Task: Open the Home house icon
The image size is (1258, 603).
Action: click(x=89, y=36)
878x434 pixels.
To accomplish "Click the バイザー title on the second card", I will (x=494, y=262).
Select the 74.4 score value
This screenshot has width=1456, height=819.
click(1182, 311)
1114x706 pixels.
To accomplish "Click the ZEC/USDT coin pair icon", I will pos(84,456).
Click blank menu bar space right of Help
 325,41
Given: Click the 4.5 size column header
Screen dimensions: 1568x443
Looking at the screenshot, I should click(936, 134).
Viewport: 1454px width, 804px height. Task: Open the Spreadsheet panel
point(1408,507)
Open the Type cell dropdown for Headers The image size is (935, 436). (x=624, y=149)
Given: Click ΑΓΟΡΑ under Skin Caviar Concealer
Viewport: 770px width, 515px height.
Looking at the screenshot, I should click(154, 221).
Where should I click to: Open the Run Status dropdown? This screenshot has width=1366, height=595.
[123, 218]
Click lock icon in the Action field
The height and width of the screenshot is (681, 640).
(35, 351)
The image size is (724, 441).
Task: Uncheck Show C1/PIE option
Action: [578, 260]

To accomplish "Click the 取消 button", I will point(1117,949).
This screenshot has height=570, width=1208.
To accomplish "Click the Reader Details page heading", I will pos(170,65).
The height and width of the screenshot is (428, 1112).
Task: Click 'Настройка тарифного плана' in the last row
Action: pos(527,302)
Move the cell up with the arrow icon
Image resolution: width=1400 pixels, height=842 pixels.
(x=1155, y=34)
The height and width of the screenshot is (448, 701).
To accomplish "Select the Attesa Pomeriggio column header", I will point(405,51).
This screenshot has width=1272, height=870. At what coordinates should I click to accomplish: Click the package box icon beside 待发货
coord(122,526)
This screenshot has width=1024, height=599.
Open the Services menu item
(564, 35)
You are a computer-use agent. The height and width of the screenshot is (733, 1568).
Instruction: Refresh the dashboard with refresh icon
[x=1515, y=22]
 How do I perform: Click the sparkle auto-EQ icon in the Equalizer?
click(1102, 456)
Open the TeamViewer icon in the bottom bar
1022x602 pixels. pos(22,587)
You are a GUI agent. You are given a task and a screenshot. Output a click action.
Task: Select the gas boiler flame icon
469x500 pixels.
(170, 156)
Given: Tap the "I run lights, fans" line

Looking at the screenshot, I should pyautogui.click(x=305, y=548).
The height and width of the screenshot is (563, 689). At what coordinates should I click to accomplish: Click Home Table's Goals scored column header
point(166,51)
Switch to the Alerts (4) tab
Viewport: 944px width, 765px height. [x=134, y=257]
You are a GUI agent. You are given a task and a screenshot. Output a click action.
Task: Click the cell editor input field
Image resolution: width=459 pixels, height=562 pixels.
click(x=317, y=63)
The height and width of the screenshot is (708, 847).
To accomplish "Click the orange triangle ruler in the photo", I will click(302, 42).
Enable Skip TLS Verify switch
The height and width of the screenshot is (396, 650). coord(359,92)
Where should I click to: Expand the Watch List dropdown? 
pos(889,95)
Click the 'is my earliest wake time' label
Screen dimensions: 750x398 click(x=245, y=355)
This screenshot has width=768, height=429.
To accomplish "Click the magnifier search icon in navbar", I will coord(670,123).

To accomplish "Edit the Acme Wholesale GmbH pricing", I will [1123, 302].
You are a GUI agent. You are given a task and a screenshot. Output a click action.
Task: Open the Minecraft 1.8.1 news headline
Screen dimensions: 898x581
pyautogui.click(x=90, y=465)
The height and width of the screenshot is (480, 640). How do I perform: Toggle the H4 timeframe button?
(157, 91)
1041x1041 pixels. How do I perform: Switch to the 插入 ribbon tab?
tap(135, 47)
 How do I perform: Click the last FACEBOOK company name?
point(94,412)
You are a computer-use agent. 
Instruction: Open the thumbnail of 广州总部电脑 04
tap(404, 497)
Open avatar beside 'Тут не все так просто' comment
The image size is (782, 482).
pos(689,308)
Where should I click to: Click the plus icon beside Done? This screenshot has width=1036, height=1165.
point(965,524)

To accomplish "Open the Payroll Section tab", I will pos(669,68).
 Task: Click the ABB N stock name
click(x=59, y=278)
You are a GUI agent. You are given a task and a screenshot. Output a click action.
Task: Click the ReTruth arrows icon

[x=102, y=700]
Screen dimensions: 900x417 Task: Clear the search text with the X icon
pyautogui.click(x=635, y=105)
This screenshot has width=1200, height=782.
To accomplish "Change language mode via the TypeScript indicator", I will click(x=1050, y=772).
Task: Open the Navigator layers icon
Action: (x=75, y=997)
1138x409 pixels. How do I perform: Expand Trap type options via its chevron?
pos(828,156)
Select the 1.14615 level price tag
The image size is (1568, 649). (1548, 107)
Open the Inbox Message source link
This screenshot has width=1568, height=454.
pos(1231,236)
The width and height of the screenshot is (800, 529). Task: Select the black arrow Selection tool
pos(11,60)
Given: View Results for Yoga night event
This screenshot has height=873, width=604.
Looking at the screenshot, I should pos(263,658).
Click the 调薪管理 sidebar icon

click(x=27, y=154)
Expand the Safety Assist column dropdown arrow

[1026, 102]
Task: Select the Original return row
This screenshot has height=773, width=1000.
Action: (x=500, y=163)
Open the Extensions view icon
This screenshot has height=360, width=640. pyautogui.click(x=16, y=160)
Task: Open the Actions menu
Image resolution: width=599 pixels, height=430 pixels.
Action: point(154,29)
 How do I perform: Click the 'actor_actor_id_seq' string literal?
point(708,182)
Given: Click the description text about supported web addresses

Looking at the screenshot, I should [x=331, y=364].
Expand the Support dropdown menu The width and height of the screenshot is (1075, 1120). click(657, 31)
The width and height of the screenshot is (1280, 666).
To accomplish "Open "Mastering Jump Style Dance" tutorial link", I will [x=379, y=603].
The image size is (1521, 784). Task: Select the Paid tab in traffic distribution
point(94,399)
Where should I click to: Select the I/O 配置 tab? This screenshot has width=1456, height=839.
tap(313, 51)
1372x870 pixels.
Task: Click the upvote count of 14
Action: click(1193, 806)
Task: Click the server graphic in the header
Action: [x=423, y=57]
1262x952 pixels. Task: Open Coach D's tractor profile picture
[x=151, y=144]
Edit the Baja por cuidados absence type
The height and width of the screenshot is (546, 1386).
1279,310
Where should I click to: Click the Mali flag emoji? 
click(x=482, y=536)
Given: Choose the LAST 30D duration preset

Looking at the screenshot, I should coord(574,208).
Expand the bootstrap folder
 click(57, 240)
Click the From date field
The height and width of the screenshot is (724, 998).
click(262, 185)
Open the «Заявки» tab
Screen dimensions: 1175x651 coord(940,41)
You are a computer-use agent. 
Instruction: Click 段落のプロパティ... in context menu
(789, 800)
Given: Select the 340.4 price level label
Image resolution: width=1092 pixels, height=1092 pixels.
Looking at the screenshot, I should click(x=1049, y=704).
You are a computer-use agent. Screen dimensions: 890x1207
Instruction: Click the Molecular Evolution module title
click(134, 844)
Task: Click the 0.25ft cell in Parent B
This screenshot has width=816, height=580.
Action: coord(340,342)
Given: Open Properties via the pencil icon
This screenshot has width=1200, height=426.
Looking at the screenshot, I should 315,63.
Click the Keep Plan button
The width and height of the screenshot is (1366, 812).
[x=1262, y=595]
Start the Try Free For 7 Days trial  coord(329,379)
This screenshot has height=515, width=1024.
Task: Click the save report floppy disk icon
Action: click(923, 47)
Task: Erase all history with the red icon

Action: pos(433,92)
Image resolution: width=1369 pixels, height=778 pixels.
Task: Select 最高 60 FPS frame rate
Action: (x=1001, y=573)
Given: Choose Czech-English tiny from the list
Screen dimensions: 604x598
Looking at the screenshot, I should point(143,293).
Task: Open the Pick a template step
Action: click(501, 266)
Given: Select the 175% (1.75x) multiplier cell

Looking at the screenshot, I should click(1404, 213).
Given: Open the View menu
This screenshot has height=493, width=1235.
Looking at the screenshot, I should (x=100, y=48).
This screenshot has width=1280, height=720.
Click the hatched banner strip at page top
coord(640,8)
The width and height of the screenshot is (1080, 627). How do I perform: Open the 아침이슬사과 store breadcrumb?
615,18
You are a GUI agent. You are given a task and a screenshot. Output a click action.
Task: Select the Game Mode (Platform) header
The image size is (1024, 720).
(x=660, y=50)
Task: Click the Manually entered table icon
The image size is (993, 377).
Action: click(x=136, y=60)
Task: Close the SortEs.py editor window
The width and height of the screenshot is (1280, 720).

○ ○ ○ ○ ○

* _Instructions to follow_:
Work out the number of lines in this listing that include the word "link". Reply with that number only.

* _Output for this task_:
2